A significant portion of authoritative sources cited by AI are articles and thought leadership in reputable trade publications, published case studies, and well-structured, company-published content. That means in AI search, the answer given to a question can be directly connected to the content itself and for the first time, public relations can begin to see how earned placements and developed content are connected.
Given what we now know about what influences AI search answers, here are several changes needed to maximize the potential of GEO (generative engine optimization) and place public relations activities into the overall marketing mix.

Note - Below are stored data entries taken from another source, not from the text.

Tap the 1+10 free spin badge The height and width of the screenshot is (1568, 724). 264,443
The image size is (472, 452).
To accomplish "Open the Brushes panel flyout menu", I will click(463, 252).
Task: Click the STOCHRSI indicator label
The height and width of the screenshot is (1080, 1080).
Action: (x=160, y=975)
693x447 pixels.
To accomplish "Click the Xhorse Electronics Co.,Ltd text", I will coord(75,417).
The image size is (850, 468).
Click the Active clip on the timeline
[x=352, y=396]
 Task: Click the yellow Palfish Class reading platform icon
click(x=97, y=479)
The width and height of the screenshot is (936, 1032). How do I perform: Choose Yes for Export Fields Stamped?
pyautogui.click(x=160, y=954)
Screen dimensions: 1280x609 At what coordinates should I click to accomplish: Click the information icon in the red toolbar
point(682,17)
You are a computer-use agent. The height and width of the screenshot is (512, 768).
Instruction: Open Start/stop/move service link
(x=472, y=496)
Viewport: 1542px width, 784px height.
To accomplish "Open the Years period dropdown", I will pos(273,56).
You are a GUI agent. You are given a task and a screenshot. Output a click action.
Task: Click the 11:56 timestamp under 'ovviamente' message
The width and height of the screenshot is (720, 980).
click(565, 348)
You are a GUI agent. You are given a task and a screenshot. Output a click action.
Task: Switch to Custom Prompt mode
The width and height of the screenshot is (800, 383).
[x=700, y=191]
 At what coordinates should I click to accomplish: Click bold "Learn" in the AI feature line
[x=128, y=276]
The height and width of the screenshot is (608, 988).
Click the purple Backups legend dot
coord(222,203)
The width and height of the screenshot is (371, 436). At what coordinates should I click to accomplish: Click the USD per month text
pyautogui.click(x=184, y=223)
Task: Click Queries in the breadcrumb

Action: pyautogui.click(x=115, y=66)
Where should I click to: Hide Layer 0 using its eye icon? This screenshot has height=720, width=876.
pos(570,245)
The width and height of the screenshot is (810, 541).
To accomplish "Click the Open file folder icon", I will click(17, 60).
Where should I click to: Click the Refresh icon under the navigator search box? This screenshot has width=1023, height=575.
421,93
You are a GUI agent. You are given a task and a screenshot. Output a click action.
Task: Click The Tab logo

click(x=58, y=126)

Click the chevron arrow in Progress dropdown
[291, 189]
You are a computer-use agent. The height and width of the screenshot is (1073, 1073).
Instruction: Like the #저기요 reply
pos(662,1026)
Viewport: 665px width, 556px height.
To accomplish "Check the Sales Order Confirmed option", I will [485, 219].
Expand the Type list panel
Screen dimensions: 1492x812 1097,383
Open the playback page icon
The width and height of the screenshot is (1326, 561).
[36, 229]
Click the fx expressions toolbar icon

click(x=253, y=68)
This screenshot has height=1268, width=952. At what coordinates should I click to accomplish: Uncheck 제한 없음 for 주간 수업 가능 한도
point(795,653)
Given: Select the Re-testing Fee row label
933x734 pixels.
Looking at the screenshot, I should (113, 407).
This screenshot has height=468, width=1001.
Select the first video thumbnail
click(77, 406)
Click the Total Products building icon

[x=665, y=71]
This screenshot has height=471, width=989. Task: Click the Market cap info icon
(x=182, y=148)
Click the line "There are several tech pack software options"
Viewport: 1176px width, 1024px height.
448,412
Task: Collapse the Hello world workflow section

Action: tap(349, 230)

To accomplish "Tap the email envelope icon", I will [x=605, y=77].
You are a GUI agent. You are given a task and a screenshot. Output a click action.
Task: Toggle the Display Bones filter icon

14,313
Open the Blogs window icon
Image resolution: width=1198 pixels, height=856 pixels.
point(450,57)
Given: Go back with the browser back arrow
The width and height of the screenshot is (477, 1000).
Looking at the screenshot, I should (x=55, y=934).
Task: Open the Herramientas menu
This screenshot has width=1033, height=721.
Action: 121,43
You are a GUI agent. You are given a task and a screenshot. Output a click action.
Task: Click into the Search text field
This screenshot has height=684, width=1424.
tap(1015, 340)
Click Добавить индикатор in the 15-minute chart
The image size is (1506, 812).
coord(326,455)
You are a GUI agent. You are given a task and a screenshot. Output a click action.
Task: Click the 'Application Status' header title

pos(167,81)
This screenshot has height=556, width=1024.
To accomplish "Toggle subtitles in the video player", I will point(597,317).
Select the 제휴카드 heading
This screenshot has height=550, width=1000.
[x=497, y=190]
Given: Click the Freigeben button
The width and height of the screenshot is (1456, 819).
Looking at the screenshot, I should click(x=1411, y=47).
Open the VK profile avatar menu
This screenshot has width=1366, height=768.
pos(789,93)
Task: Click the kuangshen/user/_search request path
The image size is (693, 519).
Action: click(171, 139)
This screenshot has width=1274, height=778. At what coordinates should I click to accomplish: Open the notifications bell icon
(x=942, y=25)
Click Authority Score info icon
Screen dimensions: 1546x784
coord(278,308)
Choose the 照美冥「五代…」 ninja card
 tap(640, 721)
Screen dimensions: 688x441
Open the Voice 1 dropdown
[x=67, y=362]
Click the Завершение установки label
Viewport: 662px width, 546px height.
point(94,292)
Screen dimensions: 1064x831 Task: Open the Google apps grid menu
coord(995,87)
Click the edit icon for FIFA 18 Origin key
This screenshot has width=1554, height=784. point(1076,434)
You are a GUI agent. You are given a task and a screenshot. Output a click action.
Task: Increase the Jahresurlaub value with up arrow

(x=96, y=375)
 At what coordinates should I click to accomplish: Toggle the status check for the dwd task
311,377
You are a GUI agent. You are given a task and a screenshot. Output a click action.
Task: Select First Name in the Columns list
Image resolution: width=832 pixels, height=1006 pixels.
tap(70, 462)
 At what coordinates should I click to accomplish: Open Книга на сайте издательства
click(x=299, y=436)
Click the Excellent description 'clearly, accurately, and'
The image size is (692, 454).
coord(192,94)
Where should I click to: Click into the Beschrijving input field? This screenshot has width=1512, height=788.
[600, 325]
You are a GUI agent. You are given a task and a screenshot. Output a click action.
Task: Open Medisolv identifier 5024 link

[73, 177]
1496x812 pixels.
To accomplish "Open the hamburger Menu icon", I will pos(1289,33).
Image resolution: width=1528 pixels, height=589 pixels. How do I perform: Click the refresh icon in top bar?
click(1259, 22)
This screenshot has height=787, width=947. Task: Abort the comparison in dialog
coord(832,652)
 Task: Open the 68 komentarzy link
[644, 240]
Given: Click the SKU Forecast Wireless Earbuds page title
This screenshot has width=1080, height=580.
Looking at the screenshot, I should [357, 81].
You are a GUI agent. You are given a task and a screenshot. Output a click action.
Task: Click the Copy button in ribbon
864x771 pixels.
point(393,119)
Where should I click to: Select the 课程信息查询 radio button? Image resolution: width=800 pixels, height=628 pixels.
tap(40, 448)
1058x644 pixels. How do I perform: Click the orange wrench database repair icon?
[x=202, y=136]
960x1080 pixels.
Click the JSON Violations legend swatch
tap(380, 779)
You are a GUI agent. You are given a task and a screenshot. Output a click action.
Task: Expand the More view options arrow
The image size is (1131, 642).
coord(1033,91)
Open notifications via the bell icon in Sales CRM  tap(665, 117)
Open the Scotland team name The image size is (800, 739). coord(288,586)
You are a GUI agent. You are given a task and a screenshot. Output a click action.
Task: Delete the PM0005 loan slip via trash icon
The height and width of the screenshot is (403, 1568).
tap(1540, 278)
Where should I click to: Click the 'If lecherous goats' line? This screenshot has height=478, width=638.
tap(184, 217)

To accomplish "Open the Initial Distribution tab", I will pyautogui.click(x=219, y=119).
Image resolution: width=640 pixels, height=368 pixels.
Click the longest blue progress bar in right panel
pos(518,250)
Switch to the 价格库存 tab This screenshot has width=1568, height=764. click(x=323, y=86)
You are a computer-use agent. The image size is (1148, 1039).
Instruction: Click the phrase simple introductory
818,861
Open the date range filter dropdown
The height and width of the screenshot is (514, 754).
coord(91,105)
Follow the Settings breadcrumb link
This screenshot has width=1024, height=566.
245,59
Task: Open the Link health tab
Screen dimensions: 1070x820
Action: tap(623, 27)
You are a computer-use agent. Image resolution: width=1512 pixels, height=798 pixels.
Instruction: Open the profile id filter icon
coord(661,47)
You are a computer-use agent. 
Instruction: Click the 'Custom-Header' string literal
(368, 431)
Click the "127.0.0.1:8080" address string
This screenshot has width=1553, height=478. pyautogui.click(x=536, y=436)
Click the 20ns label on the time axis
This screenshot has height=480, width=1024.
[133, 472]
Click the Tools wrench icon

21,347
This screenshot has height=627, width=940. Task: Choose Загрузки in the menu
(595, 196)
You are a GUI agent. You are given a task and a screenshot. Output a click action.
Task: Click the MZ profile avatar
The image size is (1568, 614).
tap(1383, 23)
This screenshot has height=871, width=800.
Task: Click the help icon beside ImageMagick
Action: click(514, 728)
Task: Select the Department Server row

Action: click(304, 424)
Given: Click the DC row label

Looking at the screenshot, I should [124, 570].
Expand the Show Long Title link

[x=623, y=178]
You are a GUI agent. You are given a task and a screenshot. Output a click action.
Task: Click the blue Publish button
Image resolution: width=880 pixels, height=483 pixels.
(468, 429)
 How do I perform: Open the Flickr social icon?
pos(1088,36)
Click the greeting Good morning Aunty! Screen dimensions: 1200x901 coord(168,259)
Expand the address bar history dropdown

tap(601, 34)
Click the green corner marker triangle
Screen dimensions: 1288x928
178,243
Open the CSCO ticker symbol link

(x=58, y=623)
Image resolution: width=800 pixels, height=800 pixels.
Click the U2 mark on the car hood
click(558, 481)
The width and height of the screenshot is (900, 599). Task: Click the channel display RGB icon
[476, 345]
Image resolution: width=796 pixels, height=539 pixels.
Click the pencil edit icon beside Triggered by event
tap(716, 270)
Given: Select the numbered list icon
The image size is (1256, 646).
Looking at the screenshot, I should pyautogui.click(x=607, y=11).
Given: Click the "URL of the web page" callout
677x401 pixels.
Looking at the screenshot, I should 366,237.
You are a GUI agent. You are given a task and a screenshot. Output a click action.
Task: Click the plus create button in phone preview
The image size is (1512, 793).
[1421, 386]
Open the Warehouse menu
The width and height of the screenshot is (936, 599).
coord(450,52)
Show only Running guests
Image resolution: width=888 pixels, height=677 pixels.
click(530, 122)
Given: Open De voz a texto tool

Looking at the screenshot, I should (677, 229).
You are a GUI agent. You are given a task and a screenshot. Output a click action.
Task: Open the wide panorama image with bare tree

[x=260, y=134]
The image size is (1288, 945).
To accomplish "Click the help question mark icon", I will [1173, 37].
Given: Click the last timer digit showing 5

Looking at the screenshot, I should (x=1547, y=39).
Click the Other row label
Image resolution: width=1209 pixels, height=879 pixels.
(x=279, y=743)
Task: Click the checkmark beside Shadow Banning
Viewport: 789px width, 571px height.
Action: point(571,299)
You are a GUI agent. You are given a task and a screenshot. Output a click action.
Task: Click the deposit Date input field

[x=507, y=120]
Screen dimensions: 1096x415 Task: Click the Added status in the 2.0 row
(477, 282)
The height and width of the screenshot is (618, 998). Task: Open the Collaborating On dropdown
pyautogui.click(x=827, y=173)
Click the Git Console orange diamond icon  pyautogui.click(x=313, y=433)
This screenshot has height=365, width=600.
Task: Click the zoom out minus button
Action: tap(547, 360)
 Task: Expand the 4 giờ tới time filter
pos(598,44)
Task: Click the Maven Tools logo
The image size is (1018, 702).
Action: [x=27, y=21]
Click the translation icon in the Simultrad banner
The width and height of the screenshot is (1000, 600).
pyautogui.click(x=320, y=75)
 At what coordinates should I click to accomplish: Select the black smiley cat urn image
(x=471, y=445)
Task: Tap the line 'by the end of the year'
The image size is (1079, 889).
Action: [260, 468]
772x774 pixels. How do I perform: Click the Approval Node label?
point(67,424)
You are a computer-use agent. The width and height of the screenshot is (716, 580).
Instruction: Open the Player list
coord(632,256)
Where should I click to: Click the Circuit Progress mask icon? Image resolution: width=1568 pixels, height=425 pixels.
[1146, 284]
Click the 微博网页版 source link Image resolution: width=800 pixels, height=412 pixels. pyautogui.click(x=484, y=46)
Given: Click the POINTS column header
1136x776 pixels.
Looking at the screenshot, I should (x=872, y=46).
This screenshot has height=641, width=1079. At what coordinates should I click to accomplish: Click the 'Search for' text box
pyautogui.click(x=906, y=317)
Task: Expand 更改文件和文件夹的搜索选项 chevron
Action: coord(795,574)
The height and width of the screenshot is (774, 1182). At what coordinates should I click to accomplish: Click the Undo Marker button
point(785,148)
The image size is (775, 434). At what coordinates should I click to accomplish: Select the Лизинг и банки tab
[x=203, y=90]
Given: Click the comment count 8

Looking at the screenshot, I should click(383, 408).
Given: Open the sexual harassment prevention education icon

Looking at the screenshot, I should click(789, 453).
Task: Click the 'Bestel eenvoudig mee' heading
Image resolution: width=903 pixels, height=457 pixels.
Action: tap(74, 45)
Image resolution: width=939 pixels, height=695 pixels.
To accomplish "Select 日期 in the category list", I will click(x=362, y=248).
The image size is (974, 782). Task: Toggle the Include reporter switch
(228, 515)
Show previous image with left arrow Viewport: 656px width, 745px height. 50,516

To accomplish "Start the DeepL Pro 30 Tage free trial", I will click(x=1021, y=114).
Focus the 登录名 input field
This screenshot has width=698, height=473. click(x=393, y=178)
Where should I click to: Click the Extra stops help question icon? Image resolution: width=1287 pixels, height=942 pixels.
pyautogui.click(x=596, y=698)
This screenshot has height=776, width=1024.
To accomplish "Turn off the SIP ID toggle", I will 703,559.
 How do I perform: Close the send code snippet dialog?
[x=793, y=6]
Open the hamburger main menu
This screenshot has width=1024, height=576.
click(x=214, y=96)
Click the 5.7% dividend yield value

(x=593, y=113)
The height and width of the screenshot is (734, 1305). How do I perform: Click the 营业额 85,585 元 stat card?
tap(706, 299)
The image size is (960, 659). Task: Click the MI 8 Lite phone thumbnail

Measure PR not by number of placements, but by performance in AI answers. Share of AI voice — how often and in what context — is more meaningful in understanding how well public relations is performing. There are tools available now that can systematically query AI search with questions your buyers are asking. Therefore, audit AI search like your buyers do and do it several times: before, during, and after a campaign. Be sure to know your baseline and then audit at logical time points to effectively measure progress.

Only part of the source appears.